S. Marcos não conta o que Jesus disse naquela manhã: só sabemos que foi “boa nova”. Dita com autoridade. Não aquela que estamos habituados a identificar na força, no convencimento, na lei ou na imposição. Mas a da verdade, que penetra como a água cristalina por entre a terra ressequida e faz germinar as sementes. A verdade que derruba as falsas ideias do Deus distante, vingativo, sempre zangado com os homens, e convida a entrar no mistério do amor pleno. A verdade que liberta de tudo o que escraviza o homem.
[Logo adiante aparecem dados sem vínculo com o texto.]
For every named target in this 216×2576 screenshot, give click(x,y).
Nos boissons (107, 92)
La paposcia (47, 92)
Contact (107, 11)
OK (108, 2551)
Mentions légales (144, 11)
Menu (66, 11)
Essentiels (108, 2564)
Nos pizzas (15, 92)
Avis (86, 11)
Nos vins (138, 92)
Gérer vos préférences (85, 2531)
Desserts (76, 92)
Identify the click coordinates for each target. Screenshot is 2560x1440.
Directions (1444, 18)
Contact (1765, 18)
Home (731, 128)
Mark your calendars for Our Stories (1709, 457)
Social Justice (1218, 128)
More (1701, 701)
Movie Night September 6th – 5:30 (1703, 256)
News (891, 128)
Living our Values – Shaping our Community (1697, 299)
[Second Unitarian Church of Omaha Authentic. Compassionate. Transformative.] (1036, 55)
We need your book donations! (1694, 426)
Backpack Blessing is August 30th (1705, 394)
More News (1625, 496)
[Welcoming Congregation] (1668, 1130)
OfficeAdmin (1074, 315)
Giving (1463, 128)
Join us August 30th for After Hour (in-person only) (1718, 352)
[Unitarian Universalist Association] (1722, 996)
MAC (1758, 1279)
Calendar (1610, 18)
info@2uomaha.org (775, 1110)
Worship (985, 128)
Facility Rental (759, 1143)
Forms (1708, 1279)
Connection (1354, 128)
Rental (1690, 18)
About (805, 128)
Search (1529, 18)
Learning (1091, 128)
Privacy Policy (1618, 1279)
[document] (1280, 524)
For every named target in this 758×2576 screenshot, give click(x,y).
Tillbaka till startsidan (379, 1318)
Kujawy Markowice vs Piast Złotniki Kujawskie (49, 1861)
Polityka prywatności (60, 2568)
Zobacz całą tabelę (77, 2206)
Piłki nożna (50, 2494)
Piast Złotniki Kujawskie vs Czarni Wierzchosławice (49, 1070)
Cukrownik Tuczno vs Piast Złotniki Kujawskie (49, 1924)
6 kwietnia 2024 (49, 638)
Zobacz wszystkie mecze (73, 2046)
O que S. Marcos conta é o que Jesus fez: a cura de um homem com um espírito impuro. A palavra de Jesus realiza aquilo que diz: “Cala-te e sai desse homem!”. É a palavra boa que restaura a dignidade aprisionada, que abre horizontes e salva. É esse o dinamismo da Palavra que Jesus é para cada pessoa: atrai, dá sentido, e salva. Como O testemunhamos sem O acolher?